まぁ、俺もさっき同じことをしたから何とも言えないが…“好意を向けている女性"から自分の好きな曲を演奏してもらえるなんて、舞い上がるんだぞ?結構。

「あら。……雅ちゃんが"この曲"を演奏するなんてね。……昴。プライベートを知られたくないと思うあんたにしては珍しいじゃない。いつ言ったのよ?」

「それこそ、俺が"プライベートを知られたくない"って知ってて聞くか?それを。」

彼女に、【本来の意味】で"この曲"を贈られたなら…どれほど幸せなんだろうか……。

今、姫野さんがこれを弾くのは…俺がさっき彼女の好きな曲を演奏したからで、その【お返し】にと"お礼"の意味から…もしくは気の利いた返しとして思いついたぐらいの気持ちで弾いてるはずだ。

だが、"この曲"の【本来の姿】は…ラブソングなのである。

そして姫野さんは博識な人だ、"この曲"の【本来の姿】も知ってはいるだろう。
それでもなお、"この曲"を弾いてくれるあなたは“相手のために動ける人”で、優しい人だと痛感するよ。ありがとう。

俺は、あなたが【本来の意味】でこれ弾いてくれるようになるように……徐々に口説いていくよ。

いつか、"この曲"で連弾ができれば良い…。

そんな密かな願いを思い浮かべながら、姫野さんが弾く【美しくもどこか儚さを感じる音色】に耳を傾けた。

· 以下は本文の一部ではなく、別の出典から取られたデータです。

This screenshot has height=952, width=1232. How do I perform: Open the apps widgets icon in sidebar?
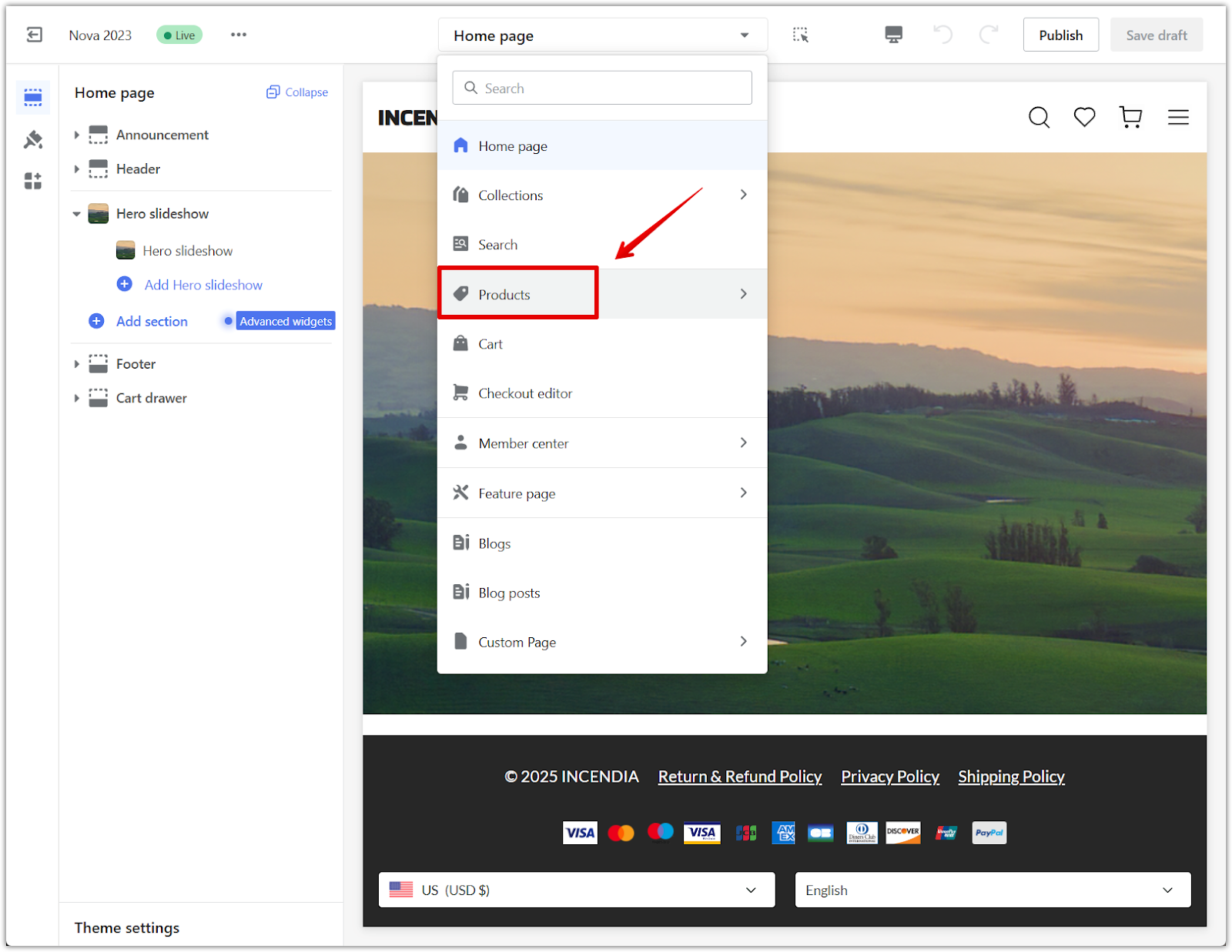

「あぁ。なるほど…それでこの選曲ね。納得だけど…。それにしても、いろいろ【入ってる】ねー。まぁ。無理もないか、セッションの後だし…。姫野さん、良くも悪くも気持ちが大きく動いた時は“クールダウンが必要な人”だね。しかも、この弾き方は…【3年以上の経験者】と、みた。」

「ホント、昴は正論すぎて可愛くない。…確かに、雅ちゃんは“クールダウンが必要な人”ではあるわね。」

「はいはい。別に俺が可愛くなくても困らないだろ?……ん?"いろいろ入ってる"?……どういうことですか?中瀬さん。」

中瀬さんから放たれた、意味深な発言……。

…それに。何となく気になる、"この曲"に宿っている【儚さ】の違和感は何だろうか…。